How to Kill, Clean and Cook a Pig


With the proper technique and tools, and with enough help from your friends or family, it is fairly easy to kill, clean and cook a pig. It is important that the pig be healthy, dispatched quickly and humanely, cleaned well and cooked thoroughly. The techniques used by farmers, ranchers, hunters and butchers are very different from the process used by large slaughter houses.

Things You'll Need

  • A .22 caliber rifle or pistol
  • Butchering knife
  • Apple
  • 60 lbs. charcoal briquettes
  • Coarse-ground black pepper
  • Creole seasoning
  • Burlap sacks
  • Aluminum foil
  • Chicken wire, approximately 4 feet by 6 feet
  • Water
  • Bricks
  • Sheet metal, approximately 4 feet by 6 feet


  • You should prepare the pit and start burning the coals prior to dispatching the pig. The hole should be about 3 feet deep, and longer and wider than the pig by 1 foot on each side. Line the pit with bricks or stones, then fill in the coals about 1 foot deep. Light the fire in the morning to begin cooking the pig in the early afternoon.

  • Place a bowl of food in front of the pig, in a pen. As he is eating, calmly aim the gun from behind him at a point behind one ear, at a downward angle toward the eye on the opposite side. This brain shot should instantly and humanely kill the pig.

  • Place the pig on a flat, clean surface, and gut it as you would a deer, removing all the entrails. Wash the pig with a hose inside and out, and allow excess water to drain out of the cavity. It is imperative that you be knowledgeable about killing and cleaning the pig, since one must follow the other in rapid succession. If you do not know how, be sure to have someone available who does.

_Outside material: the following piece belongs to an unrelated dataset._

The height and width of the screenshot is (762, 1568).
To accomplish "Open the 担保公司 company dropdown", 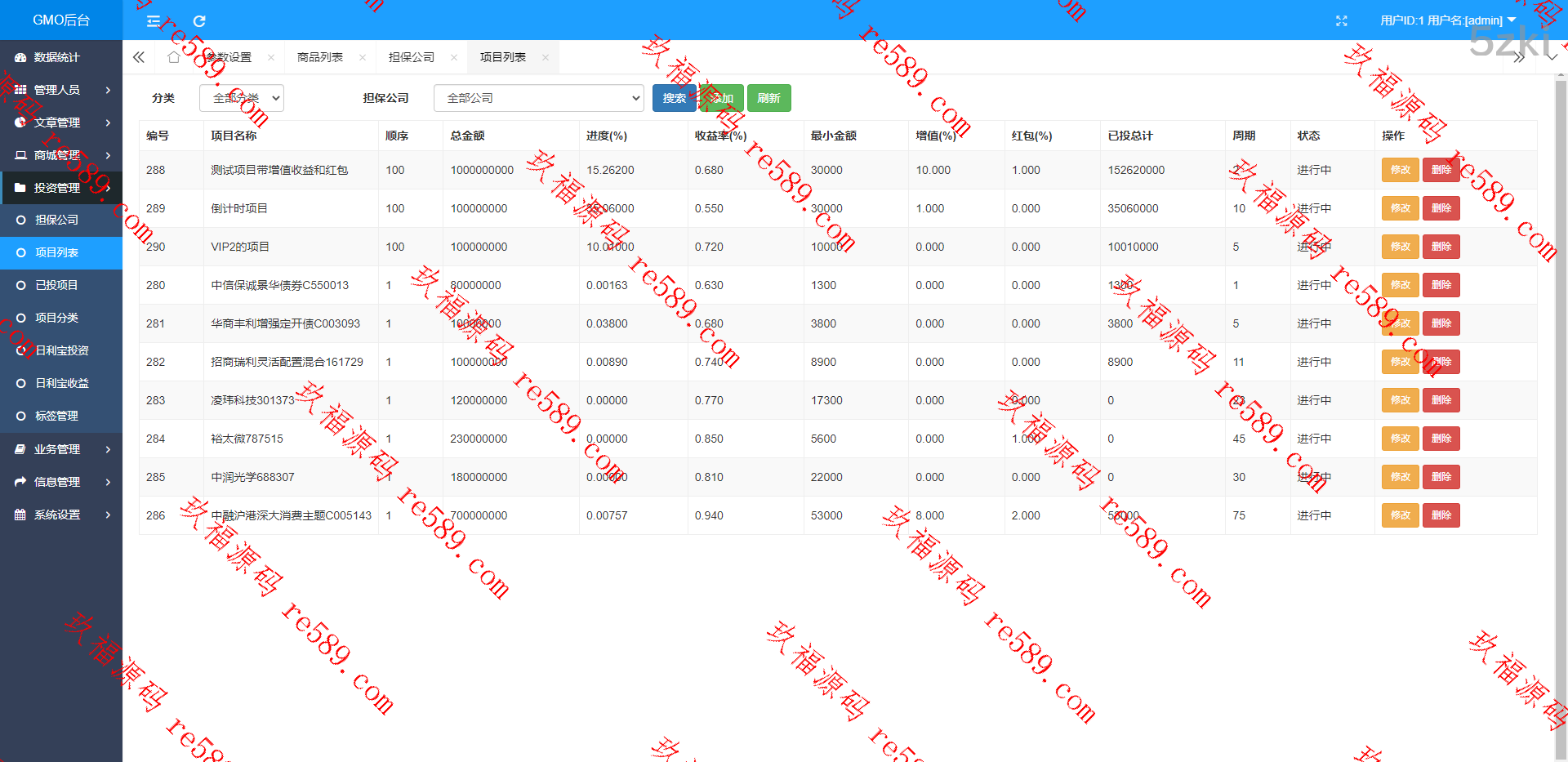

  • Split the cleansed carcass up the abdomen to the bottom of the jaw, and spread open. Sprinkle the meat liberally with pepper and creole seasoning. Prop the mouth open with an apple to allow the heat through the pig evenly. Wrap the seasoned meat tightly in several layers of foil, then in several layers of wet burlap. Cover the burning coals with a layer of aluminum foil to separate the pig from the coals. Wrap the pig with chicken wire. This will hold everything together and give you some handles to hold on to.


  • Place the prepared pig into the pit, and cover it up with the sheet metal. Shovel some dirt on top to make a fairly good seal. By covering the pit you can maintain a fairly constant temperature, keeping the coals hot for hours, but not providing enough oxygen to allow the burlap or pig to combust.

  • Cook undisturbed for 5 hours.

  • Open up the pit to quickly flip the pig so that the top half can cook evenly. Place a meat thermometer deep into one of the hams. Close the pit again for another 5 hours. If the temperature reaches 170 degrees, the pig is done. If not, cook for another 1 or 2 hours.

  • Generally the cooking time for an average adult pig is 10 to 12 hours -- an all-day affair. Plan eating times with this in mind. The low-and-slow cooking method and wrapping the meat tightly make for very juicy and tender pork.